_PROBLEM REQUIREMENTS_:
Of all the lines in the entries below, give again exactly those starting at the line containing "Select the Zoom tool in toolbar" and ending at the line containing "This screenshot has height=481, width=489.", both ends included, and no others.

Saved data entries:
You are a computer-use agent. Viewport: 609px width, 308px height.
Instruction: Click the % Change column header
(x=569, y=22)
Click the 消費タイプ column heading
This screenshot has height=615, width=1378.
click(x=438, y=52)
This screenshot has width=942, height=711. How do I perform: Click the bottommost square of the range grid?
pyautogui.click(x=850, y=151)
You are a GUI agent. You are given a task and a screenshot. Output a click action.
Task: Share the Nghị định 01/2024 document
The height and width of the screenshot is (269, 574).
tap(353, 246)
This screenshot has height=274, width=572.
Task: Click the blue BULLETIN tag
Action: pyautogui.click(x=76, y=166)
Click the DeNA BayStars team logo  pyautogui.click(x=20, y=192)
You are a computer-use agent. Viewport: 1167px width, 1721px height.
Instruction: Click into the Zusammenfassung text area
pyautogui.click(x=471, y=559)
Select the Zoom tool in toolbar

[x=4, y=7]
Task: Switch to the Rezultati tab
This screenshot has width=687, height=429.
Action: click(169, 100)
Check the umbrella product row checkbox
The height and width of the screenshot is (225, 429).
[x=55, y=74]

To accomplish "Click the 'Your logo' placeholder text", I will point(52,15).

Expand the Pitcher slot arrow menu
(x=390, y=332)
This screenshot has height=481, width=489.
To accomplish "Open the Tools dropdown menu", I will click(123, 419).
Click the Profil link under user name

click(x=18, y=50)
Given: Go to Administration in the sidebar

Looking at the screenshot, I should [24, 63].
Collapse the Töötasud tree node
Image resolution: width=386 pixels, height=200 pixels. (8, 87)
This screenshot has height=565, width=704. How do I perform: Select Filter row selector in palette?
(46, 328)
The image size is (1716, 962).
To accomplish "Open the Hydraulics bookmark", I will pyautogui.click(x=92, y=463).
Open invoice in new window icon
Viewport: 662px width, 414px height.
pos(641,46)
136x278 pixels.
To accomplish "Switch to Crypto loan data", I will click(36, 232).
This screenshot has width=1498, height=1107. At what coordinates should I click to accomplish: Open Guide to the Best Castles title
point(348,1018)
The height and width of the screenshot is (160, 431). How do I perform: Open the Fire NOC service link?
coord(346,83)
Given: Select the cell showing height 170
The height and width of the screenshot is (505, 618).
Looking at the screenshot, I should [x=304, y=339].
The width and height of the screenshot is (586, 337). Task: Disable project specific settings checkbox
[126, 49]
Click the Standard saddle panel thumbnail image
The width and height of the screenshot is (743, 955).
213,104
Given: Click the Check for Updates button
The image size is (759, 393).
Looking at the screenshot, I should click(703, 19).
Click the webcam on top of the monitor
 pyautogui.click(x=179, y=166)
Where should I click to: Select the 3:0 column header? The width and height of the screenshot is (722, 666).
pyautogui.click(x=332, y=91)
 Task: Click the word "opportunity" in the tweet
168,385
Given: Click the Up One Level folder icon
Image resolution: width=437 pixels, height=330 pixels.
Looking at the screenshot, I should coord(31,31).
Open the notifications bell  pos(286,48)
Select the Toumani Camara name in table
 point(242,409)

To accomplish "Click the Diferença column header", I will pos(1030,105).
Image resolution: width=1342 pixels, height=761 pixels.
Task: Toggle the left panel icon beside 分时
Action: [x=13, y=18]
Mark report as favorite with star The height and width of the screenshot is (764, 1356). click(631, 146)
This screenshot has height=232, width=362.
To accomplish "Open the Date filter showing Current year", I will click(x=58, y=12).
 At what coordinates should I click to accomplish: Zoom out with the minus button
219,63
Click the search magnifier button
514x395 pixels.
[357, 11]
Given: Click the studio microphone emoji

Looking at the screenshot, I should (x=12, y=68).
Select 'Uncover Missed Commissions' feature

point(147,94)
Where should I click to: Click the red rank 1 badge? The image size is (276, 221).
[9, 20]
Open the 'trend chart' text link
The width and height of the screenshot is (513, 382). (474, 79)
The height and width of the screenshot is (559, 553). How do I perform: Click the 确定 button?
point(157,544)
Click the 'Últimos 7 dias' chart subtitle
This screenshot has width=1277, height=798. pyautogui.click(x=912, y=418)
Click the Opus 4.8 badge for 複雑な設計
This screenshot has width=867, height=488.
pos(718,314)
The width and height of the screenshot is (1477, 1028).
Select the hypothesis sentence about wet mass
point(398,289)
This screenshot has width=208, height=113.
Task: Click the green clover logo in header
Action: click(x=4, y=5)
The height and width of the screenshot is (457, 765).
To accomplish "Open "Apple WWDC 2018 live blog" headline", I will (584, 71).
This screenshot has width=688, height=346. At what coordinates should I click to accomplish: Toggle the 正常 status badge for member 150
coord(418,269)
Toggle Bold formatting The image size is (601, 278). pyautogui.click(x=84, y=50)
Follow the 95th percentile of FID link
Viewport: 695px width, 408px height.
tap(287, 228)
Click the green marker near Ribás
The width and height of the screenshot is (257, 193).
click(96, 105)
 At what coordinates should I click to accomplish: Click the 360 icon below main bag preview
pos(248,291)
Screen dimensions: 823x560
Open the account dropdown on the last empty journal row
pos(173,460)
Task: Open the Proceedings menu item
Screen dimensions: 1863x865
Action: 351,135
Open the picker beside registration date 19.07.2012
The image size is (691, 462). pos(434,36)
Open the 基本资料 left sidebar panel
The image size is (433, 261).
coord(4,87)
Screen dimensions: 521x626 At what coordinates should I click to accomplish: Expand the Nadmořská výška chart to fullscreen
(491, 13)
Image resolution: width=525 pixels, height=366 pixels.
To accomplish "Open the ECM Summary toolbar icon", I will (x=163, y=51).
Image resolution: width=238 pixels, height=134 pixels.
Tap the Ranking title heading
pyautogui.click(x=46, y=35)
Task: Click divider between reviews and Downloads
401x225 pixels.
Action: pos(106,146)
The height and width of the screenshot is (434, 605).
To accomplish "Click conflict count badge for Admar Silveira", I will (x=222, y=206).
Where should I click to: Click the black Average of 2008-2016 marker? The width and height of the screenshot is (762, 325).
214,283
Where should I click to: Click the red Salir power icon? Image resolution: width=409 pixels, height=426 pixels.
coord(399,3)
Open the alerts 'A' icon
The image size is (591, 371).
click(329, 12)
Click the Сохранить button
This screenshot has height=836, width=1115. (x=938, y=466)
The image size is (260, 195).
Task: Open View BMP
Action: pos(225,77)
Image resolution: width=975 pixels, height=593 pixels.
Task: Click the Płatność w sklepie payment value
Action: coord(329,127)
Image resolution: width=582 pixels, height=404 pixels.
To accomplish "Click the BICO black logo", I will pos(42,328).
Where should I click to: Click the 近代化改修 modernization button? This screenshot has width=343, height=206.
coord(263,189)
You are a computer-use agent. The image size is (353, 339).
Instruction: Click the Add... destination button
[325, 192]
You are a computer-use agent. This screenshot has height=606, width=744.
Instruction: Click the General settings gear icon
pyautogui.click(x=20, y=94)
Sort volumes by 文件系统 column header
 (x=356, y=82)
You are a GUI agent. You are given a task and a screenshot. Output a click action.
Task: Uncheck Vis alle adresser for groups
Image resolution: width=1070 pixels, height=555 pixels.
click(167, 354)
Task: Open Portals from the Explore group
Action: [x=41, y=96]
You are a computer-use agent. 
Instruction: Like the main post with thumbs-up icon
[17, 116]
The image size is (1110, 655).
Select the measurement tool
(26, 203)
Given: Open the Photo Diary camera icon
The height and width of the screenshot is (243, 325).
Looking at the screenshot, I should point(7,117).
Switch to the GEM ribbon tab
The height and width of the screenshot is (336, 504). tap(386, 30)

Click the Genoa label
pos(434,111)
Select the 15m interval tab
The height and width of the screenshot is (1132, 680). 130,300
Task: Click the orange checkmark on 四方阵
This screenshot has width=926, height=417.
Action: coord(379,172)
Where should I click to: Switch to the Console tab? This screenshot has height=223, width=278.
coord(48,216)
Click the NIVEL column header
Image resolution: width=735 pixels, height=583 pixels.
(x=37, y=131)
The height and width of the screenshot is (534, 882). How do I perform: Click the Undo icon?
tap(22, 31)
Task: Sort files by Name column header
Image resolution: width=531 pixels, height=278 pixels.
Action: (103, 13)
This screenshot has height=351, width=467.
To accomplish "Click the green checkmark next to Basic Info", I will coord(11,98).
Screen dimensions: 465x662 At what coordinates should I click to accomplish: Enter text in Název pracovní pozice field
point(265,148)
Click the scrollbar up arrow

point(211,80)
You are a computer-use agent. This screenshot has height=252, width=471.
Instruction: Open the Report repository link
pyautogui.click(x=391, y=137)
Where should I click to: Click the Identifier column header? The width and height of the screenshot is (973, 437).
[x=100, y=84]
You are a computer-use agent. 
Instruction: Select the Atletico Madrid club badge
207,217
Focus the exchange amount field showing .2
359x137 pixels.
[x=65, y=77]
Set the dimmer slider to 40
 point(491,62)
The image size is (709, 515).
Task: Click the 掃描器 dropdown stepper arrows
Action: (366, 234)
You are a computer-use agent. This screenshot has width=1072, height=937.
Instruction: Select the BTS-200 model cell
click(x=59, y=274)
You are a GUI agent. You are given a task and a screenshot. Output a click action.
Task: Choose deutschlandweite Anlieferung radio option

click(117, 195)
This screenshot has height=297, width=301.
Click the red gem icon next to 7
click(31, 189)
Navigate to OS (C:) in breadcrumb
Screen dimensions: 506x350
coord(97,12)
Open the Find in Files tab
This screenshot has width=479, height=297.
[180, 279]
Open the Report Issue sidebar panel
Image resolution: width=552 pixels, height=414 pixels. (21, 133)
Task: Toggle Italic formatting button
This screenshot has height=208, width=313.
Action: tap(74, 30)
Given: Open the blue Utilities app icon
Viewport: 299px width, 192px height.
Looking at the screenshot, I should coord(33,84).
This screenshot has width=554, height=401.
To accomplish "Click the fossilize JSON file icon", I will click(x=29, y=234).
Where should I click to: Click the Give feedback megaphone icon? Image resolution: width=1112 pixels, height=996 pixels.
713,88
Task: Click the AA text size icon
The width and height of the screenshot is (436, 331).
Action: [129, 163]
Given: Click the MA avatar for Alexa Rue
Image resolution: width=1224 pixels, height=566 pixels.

_EXERCISE SOLUTION_:
Select the Zoom tool in toolbar

[x=4, y=7]
Task: Switch to the Rezultati tab
This screenshot has width=687, height=429.
Action: click(169, 100)
Check the umbrella product row checkbox
The height and width of the screenshot is (225, 429).
[x=55, y=74]

To accomplish "Click the 'Your logo' placeholder text", I will point(52,15).

Expand the Pitcher slot arrow menu
(x=390, y=332)
This screenshot has height=481, width=489.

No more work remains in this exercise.